5. Provide advice sidebars and transparent explanations in products.
Generally sound ideas, and we will probably see some of this in (and to coincide with) the new rulebooks. But it still has to be paid for. And if your products are too heavily skewed towards beginners, then experienced players are not going to want to pay for them. You are heading back to the 1979 situation of splitting your product line into "Basic" and "Advanced" versions.

And it would have more effect on face to face groups, it does nothing to address the core internet problem of horrible people.
 

Lanefan

Victoria Rules
Generally sound ideas, and we will probably see some of this in (and to coincide with) the new rulebooks. But it still has to be paid for. And if your products are too heavily skewed towards beginners, then experienced players are not going to want to pay for them. You are heading back to the 1979 situation of splitting your product line into "Basic" and "Advanced" versions.
Would that really be a bad thing?
 

Would that really be a bad thing?
From a commercial point of view, splitting the product line is bad, yes. And we have seen just yesterday that Hasbro are struggling to break even. If they went under it would be pretty disastrous for D&D as a game. The brandname is the only asset with real value.
 

EzekielRaiden

Follower of the Way
The root cause is that people are horrible. Next.
Your overwhelming, unjustified cynicism will never be a persuasive reason to stop trying to make things better. "There's no point, people are just wicked and you can never ever do anything to address that except by forcefully coercing them to obey" is a pernicious and, frankly, dangerous position regardless of whether it applies only at the level of pretend elfgames or any other aspect of human life.

We have nothing more to discuss on the matter.

From a commercial point of view, splitting the product line is bad, yes. And we have seen just yesterday that Hasbro are struggling to break even. If they went under it would be pretty disastrous for D&D as a game. The brandname is the only asset with real value.
Horizontal market segmentation says hi.
 


And yet Rotten tomatoes remains relevant today.
I would see it shut down, it has brought disaster to far too many good and decent people already.

I certainly wouldn't want to see decent DMs treated in that way.

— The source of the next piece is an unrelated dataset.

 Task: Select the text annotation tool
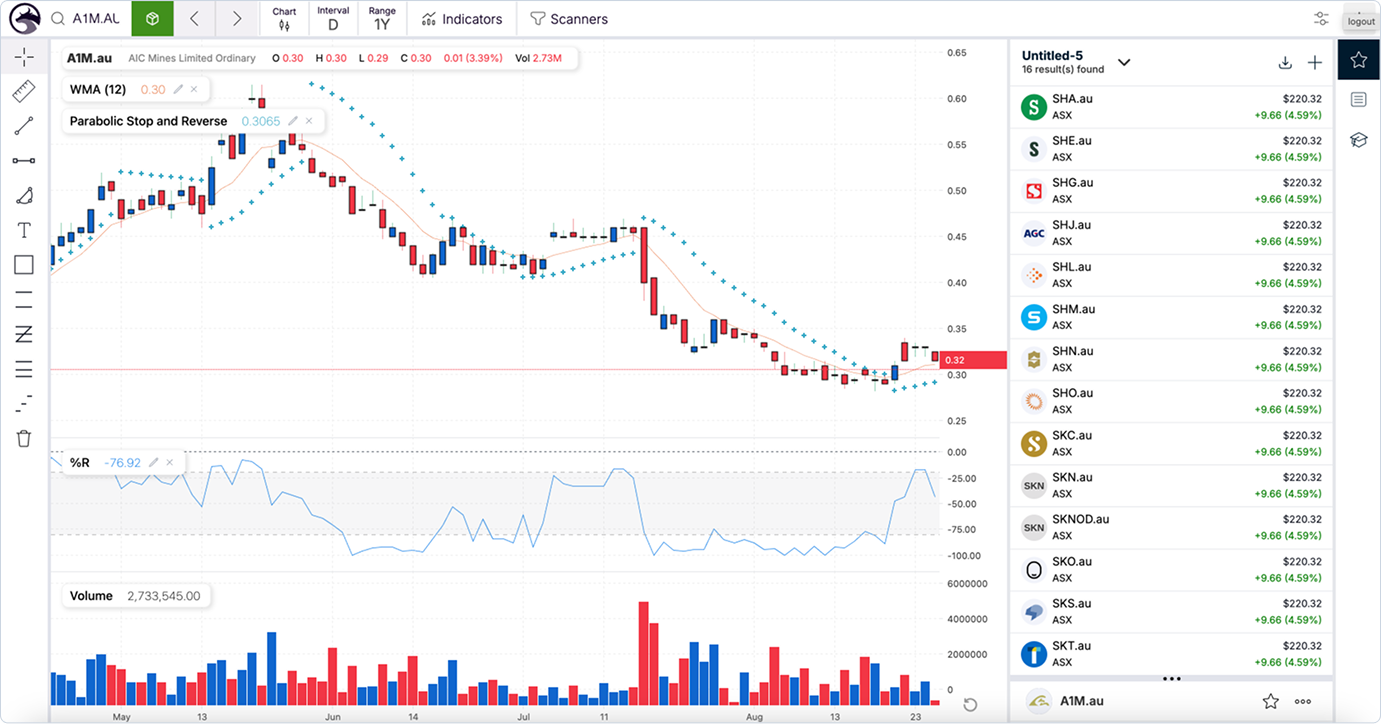click(x=23, y=230)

Such a system would promote exactly the sort of people we are trying to protect against.
 

Hussar

Legend
I would see it shut down, it has brought disaster to far too many good and decent people already.

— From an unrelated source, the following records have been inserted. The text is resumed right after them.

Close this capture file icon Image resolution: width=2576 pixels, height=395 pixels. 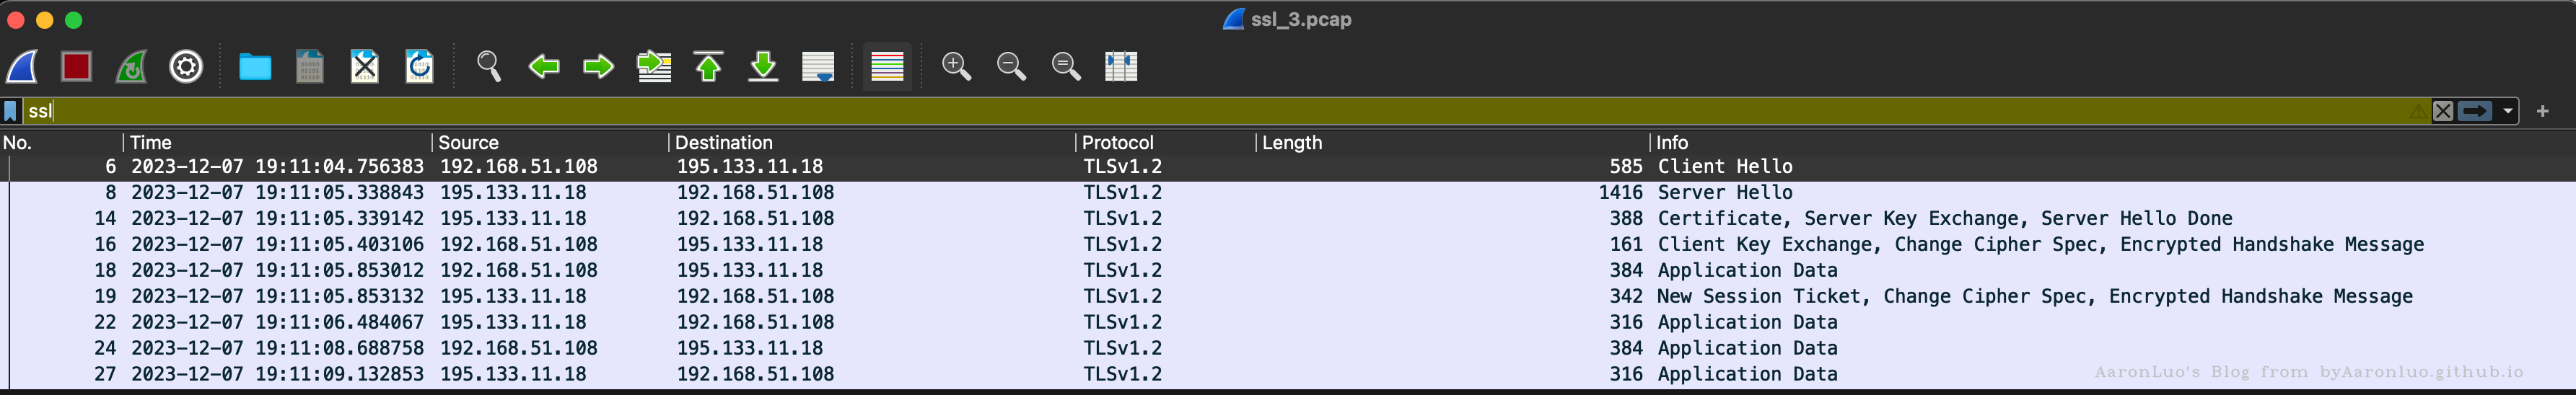[x=365, y=67]
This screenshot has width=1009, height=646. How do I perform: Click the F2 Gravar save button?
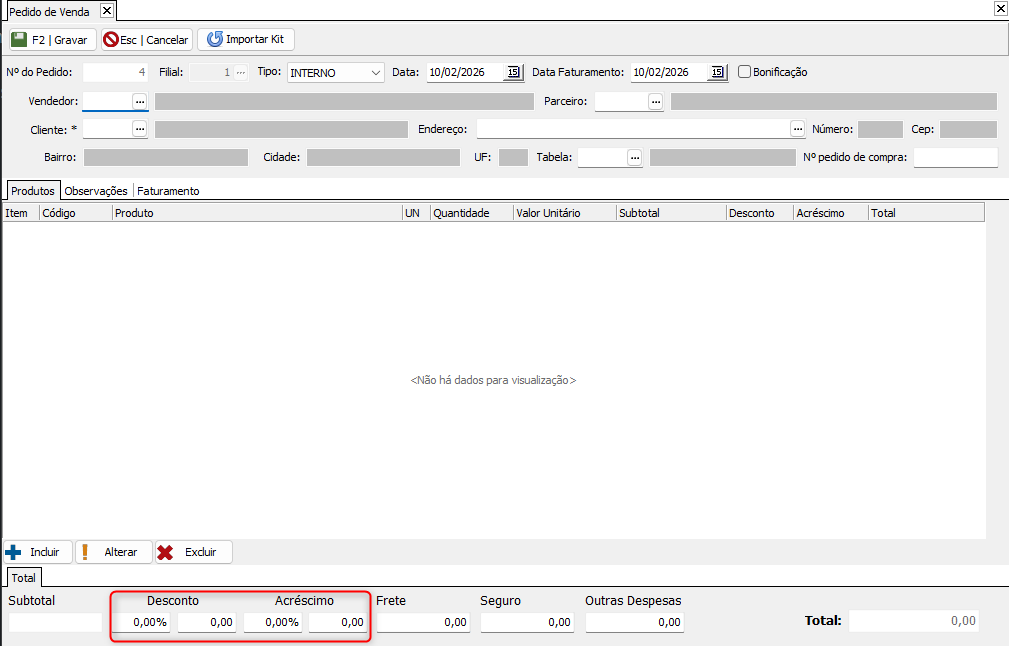52,40
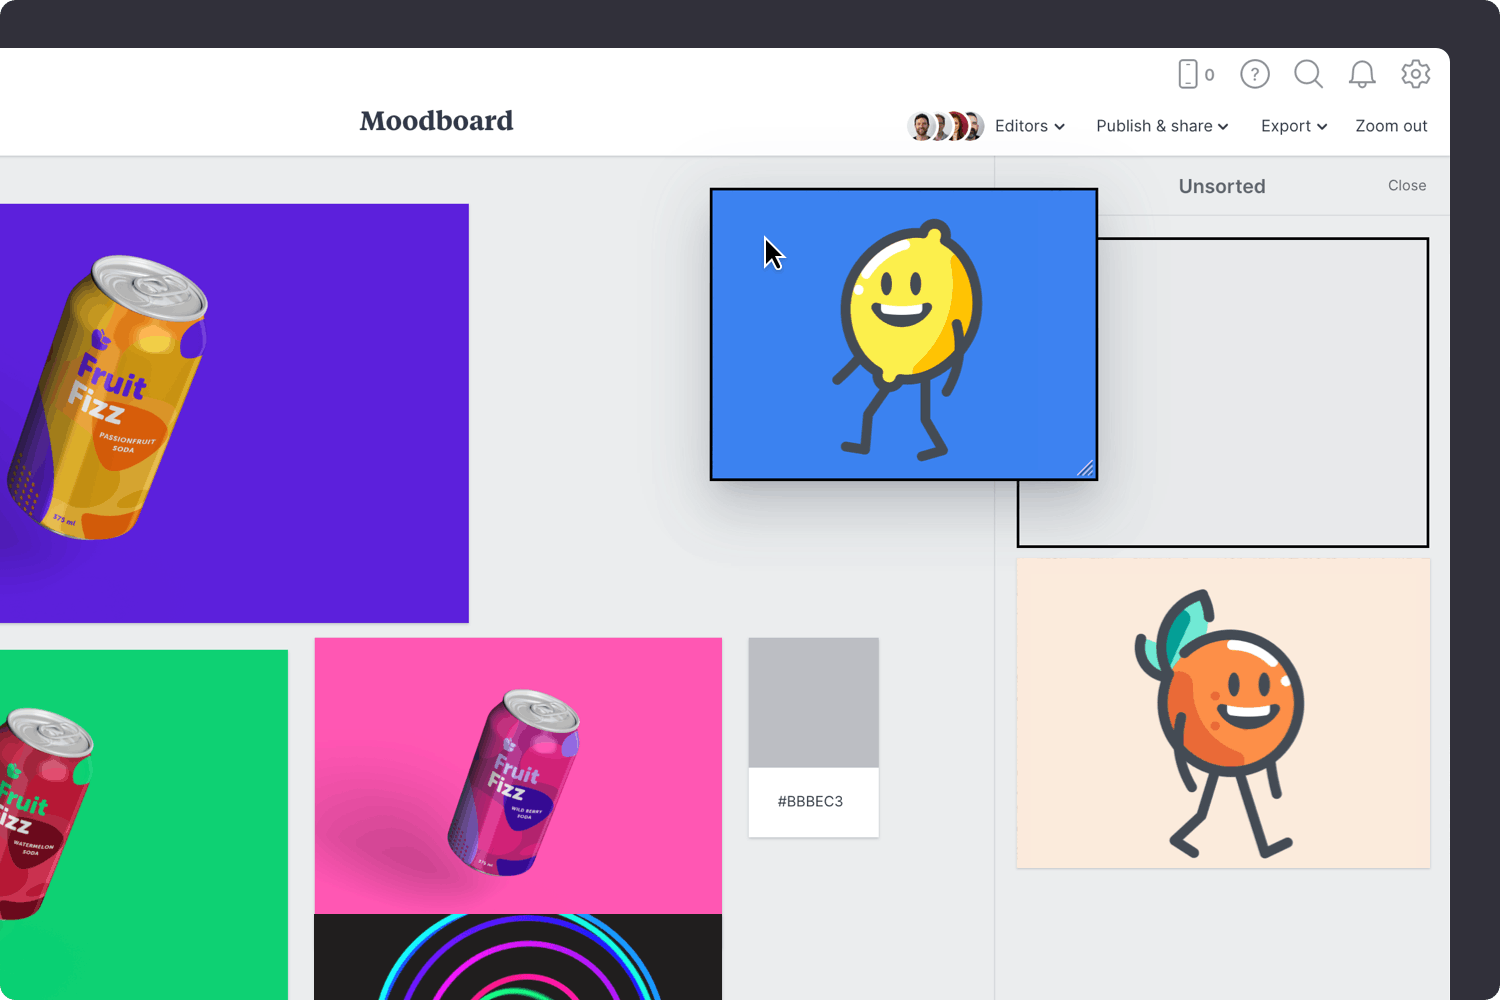Screen dimensions: 1500x1000
Task: Expand the Editors dropdown
Action: click(x=1029, y=126)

I certainly wouldn't want to see decent DMs treated in that way. Such a system would promote exactly the sort of people we are trying to protect against.
Meh. It works perfectly fine most of the time. Is there problems? Sure. But, most of the time? It's fine.

Which is pretty much the same as any other system.

Like I said, this system is in place RIGHT NOW. It's not something new. It's right there and it works fine. Just because some bad actors might abuse it does not change that fact.
 

Meh. It works perfectly fine most of the time. Is there problems? Sure. But, most of the time? It's fine.

Which is pretty much the same as any other system.

Like I said, this system is in place RIGHT NOW. It's not something new. It's right there and it works fine. Just because some bad actors might abuse it does not change that fact.
It certainly does not “work fine” when it punishes the innocent.
 

Lanefan

Victoria Rules
Including adventures on long-term hold (thanks, lockdown) and currently in progress, I'm on adventure 94. Including between-adventure downtime (usually good for a session or two each time) and off-cycle catch-up or updating sessions, last Sunday was session 1047. There's been in total about a couple of hundred* PCs, maybe half* of which are either currently active, on hold, or still out there somewhere.

* - and of course now I'm curious; I'll run the numbers and update this post later.
Finally got to this.

In my current game there's been 216 player characters, including one that started as a PC and then was handed over as an NPC.

Of those, 29* are currently active or on hold, 70 are to some degree retired (either currently inactive, or on longer-term hold, or their player has left forever), and 117* are dead.

* - of the 29 counted as active, one died last session but the plan is to revive her next session.